- [SHORT PROBLEM]: Rewrite the material from its start up to and including the line with "Click Last post", changing "Paste clipboard" to "Copy clipboard" and leaving everything else the same.

* BEGIN DATASET EXTRACT *

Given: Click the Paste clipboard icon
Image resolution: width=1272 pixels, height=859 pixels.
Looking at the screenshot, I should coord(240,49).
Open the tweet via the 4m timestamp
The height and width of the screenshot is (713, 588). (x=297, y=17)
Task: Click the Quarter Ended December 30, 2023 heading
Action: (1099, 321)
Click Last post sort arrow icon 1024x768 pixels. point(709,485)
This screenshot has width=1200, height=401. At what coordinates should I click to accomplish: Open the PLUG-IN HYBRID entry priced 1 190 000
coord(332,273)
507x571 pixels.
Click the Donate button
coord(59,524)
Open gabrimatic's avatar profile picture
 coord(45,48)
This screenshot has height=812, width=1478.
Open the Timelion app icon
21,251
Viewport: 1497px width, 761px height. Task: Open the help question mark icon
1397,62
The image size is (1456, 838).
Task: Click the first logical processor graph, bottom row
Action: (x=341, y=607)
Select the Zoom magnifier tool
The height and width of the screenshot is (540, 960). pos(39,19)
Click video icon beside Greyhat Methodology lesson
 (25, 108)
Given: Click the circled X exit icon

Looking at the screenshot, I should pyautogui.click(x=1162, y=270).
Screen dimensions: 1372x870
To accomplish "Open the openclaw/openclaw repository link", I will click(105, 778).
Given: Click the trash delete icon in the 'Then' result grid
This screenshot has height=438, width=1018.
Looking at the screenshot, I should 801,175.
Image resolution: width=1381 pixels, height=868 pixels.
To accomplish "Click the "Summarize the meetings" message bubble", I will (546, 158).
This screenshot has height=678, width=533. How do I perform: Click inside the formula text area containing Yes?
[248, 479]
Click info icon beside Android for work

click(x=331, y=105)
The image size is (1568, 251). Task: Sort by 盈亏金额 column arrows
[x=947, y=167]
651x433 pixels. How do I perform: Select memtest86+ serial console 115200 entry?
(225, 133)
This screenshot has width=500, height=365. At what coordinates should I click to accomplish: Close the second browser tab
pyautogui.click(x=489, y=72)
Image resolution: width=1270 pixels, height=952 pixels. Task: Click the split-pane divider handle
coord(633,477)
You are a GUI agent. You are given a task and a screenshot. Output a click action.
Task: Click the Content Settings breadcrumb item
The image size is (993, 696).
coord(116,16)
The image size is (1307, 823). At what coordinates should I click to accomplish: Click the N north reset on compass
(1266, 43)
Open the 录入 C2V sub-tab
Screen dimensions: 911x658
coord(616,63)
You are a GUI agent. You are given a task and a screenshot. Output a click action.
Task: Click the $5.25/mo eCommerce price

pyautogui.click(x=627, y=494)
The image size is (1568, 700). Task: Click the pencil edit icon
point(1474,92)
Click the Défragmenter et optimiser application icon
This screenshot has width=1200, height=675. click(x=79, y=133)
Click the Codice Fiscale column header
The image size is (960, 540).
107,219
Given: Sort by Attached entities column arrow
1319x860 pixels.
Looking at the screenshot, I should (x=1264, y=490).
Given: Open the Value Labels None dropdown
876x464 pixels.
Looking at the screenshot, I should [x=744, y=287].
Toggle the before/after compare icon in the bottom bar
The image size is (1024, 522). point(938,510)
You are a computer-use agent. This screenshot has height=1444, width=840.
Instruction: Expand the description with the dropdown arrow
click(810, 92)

* END DATASET EXTRACT *

- [THE OUTPUT]:
Given: Click the Copy clipboard icon
Image resolution: width=1272 pixels, height=859 pixels.
Looking at the screenshot, I should coord(240,49).
Open the tweet via the 4m timestamp
The height and width of the screenshot is (713, 588). (x=297, y=17)
Task: Click the Quarter Ended December 30, 2023 heading
Action: (1099, 321)
Click Last post sort arrow icon 1024x768 pixels. point(709,485)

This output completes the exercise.